Oil & Gas


UAE: ADNOC OPTIMIZES CRUDE PROCESSING, BOOSTS MURBAN EXPORTS.

Irene Jerry
7 months, 2 weeks

Abu Dhabi National Oil Company (ADNOC) has redirected its medium sour grade Upper Zakum for processing at a local refinery since late 2023. This strategic move allows ADNOC to free up more volumes of the sweeter, lighter, and more expensive Murban crude for export, as confirmed by a source familiar with the plan speaking to Argus.

The Upper Zakum grade is now being utilized at the upgraded Ruwais refinery, which has the capacity to process 837,000 barrels per day (bpd) of crude. ADNOC had announced back in 2018 that it would invest $3.1 billion to enhance crude processing flexibility at the Ruwais oil refinery. This modification enables ADNOC’s Ruwais Refinery-West complex to process up to 420,000 bpd of Upper Zakum crude or similar grades, thereby freeing up more volumes of the UAE’s Murban crude for export sales, which commands a higher price on the global oil markets.

Regarding the refinery's modification, ADNOC stated, “We can maximize the benefit of price differentials to enhance refinery margins, improve the middle distillate products and release valuable Murban crude into the market.” This initiative, known as the crude flexibility project, aims to process medium grades for economic reasons.
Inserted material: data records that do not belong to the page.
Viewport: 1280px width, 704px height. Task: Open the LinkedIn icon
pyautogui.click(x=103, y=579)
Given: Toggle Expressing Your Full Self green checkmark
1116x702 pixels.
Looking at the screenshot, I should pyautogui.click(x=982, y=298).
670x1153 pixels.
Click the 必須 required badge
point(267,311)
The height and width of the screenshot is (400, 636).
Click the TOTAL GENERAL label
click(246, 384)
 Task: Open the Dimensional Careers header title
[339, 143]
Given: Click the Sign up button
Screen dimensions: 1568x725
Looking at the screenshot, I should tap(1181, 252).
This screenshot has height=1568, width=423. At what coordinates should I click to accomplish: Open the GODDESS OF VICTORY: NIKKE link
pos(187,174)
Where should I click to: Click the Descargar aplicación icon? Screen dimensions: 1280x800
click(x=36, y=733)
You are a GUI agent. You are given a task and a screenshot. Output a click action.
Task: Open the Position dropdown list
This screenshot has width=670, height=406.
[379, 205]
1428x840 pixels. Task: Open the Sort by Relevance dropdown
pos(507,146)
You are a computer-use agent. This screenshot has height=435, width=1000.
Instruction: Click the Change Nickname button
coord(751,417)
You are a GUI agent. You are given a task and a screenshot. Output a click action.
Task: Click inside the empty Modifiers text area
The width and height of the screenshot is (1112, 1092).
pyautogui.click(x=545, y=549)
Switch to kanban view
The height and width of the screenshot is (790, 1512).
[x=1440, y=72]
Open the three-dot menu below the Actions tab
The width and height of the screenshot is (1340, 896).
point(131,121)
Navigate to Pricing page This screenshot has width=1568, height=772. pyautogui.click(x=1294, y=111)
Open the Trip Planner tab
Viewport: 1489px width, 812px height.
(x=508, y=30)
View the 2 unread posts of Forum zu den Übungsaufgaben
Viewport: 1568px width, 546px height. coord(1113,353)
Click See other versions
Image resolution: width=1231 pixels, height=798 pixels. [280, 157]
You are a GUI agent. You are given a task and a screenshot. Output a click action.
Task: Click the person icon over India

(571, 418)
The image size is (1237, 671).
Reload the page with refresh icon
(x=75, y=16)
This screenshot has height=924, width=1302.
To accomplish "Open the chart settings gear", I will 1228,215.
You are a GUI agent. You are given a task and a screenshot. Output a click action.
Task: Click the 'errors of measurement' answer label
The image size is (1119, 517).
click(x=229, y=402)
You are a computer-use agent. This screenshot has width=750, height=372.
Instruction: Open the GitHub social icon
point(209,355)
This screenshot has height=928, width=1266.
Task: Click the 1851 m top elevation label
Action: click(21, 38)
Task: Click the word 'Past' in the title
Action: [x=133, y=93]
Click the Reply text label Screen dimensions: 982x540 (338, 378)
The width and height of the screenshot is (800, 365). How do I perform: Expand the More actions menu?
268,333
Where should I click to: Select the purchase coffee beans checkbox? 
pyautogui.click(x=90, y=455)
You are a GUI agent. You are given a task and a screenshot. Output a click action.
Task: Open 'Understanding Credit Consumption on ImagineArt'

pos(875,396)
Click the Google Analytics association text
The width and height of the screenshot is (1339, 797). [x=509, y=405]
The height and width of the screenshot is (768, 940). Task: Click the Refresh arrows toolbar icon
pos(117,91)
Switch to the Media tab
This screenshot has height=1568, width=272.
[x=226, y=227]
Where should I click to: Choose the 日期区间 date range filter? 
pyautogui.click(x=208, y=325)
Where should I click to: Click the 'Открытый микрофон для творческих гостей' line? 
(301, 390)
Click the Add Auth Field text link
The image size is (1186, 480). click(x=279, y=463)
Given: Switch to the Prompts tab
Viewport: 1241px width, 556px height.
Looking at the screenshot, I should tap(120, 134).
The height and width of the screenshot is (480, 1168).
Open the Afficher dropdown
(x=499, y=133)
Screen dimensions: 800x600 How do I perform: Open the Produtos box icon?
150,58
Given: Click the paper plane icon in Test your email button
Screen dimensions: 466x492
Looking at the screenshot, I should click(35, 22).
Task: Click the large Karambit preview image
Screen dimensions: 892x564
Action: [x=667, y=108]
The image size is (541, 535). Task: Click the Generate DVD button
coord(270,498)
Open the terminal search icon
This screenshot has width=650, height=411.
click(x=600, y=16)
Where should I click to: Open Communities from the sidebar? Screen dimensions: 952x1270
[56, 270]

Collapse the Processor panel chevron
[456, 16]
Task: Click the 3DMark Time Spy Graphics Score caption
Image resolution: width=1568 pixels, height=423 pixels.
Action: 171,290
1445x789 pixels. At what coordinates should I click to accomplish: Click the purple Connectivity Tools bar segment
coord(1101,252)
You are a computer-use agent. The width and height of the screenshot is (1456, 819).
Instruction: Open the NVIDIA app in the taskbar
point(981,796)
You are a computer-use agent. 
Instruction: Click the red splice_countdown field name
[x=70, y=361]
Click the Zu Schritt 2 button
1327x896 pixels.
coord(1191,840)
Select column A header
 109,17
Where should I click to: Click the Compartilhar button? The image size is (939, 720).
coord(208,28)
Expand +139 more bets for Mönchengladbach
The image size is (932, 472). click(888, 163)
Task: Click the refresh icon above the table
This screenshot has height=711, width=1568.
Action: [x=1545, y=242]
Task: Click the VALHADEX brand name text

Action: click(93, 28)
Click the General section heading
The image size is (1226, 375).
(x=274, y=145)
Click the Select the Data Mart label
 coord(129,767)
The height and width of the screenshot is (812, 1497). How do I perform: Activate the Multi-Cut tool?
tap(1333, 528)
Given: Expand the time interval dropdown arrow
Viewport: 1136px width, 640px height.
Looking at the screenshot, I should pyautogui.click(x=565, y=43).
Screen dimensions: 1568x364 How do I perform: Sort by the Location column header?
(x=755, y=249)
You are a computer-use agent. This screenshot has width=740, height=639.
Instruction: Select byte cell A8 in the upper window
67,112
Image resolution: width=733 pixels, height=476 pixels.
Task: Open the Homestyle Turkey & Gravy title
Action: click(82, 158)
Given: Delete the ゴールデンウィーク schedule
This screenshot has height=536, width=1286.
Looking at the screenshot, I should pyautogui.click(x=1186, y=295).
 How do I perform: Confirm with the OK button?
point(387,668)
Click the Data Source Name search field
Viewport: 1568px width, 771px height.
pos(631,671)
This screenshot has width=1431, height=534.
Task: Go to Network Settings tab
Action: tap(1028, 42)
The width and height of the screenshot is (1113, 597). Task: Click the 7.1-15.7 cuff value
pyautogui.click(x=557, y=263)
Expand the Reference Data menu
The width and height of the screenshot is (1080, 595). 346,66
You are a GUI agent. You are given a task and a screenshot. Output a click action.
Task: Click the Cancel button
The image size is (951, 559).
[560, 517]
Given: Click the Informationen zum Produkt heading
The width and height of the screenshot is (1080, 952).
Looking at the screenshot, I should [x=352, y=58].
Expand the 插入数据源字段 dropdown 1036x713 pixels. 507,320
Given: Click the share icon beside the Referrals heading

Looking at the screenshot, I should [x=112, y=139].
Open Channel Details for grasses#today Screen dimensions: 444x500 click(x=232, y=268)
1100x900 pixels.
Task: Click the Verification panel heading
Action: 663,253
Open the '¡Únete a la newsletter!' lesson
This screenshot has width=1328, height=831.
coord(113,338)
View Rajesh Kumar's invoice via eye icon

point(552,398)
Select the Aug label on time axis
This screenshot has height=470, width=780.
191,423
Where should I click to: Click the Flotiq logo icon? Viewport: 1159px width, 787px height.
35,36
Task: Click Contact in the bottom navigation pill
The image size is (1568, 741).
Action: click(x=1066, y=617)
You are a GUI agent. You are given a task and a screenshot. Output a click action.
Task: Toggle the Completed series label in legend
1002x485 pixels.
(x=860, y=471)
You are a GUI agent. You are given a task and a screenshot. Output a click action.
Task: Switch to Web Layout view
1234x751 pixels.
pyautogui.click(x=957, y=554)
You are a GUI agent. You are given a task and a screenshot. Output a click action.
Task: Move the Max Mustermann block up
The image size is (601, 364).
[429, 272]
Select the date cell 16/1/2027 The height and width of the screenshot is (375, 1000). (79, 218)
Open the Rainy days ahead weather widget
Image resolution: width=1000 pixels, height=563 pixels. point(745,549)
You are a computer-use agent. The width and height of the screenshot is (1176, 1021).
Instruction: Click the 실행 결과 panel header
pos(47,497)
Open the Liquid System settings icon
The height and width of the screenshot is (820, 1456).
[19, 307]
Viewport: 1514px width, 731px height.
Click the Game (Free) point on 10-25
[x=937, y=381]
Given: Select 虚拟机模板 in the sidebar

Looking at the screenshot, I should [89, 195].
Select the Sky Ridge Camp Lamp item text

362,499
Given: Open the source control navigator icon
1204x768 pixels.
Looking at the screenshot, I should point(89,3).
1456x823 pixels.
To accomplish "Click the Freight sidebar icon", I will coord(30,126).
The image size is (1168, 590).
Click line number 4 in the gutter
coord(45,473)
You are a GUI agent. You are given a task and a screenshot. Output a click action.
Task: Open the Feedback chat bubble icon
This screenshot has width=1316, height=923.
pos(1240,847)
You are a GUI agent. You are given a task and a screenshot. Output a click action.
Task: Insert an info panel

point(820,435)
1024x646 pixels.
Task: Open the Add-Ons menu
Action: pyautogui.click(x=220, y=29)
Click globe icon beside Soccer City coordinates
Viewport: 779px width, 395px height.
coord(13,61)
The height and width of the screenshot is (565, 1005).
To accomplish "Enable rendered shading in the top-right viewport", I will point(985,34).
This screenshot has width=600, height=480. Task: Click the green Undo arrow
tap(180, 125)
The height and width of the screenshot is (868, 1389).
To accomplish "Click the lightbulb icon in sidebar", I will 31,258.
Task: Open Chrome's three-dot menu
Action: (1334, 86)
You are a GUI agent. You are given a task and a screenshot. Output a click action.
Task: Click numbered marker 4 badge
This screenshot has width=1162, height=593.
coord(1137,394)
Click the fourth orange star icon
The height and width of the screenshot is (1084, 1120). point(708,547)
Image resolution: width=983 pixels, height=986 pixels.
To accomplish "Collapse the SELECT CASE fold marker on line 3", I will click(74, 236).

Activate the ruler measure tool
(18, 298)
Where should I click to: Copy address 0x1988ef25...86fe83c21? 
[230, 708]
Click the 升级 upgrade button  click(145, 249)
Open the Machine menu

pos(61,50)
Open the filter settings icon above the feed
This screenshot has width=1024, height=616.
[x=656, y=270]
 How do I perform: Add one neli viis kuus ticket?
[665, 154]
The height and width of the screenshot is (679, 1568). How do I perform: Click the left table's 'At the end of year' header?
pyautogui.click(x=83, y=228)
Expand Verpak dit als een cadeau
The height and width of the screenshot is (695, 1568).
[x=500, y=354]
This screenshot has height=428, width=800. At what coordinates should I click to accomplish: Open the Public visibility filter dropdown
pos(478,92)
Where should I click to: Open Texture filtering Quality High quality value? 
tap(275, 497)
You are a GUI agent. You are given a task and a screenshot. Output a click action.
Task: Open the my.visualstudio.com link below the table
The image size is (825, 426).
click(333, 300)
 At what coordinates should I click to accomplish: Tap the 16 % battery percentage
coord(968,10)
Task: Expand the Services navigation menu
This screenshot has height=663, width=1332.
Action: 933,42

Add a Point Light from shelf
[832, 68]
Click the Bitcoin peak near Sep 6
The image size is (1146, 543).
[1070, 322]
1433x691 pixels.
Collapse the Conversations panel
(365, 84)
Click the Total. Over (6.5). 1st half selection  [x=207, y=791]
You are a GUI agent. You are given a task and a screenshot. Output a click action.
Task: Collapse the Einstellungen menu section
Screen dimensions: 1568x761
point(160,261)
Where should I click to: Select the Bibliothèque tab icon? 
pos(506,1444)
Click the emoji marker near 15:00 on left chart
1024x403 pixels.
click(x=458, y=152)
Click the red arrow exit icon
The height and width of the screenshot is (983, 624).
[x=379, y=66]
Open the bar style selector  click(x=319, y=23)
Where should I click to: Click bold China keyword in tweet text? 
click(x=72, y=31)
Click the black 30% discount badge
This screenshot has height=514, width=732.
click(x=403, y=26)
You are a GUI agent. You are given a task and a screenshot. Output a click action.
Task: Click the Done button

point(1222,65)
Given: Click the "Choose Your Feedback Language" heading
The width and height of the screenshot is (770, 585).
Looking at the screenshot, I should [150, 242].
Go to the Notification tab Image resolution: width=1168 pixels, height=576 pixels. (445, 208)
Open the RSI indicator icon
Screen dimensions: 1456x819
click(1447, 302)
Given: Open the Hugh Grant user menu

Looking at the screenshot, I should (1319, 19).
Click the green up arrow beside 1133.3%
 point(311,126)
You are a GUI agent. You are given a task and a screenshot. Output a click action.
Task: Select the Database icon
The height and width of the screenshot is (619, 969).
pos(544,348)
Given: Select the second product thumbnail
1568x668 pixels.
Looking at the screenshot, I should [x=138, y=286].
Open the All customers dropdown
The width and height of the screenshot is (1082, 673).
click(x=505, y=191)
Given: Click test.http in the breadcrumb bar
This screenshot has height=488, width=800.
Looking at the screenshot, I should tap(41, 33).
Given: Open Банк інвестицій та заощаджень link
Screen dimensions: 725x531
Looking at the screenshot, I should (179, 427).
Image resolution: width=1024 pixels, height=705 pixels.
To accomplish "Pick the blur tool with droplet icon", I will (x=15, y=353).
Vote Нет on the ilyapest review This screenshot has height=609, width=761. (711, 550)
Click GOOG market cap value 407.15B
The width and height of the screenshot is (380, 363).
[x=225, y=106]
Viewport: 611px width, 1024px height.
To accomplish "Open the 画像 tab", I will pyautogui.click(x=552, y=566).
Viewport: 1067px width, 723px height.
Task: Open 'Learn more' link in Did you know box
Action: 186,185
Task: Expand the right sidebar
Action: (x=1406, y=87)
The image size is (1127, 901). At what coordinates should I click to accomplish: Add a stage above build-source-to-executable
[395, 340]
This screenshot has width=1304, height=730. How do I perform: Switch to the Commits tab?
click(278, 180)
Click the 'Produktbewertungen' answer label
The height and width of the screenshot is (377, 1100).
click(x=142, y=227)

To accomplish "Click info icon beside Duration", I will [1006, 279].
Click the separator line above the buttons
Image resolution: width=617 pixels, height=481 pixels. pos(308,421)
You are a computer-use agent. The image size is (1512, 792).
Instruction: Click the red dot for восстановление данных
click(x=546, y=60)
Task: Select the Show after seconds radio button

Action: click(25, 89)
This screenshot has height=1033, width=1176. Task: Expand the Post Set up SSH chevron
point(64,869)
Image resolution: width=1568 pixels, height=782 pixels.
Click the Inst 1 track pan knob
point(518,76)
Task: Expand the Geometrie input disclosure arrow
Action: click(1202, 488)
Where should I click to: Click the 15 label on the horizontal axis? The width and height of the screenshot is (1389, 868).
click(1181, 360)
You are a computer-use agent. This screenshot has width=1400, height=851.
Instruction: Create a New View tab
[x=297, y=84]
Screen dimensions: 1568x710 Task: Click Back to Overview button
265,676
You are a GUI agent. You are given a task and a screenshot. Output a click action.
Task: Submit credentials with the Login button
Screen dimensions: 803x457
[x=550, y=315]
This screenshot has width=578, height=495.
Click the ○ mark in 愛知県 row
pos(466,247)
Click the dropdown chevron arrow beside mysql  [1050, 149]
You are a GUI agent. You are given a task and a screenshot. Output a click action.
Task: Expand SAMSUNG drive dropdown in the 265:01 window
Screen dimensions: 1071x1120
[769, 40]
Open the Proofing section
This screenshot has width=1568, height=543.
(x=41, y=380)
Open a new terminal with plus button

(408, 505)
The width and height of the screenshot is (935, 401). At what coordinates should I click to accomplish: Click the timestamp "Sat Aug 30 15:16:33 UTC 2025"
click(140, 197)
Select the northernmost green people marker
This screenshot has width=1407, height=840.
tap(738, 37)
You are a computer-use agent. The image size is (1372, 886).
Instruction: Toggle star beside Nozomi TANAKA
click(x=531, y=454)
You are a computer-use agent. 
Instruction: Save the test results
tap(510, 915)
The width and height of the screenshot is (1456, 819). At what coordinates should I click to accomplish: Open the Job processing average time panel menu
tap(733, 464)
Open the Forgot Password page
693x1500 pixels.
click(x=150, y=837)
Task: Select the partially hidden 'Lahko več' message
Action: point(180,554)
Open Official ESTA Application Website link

According to the Argus source, customers generally prefer more Murban due to its profitability for ADNOC. As a result, the UAE has reduced exports of Upper Zakum, diverting more volumes of the medium sour crude to the Ruwais refinery, as confirmed by traders and analysts speaking to Reuters earlier this week. ADNOC is estimated to have shipped around 650,000 bpd of Upper Zakum crude in March, down from a monthly average of around 940,000 bpd throughout 2023, according to Rystad Energy data cited by Reuters. ADNOC has concurrently increased exports of the lighter and sweeter grade Murban to offset the lower volumes of Upper Zakum.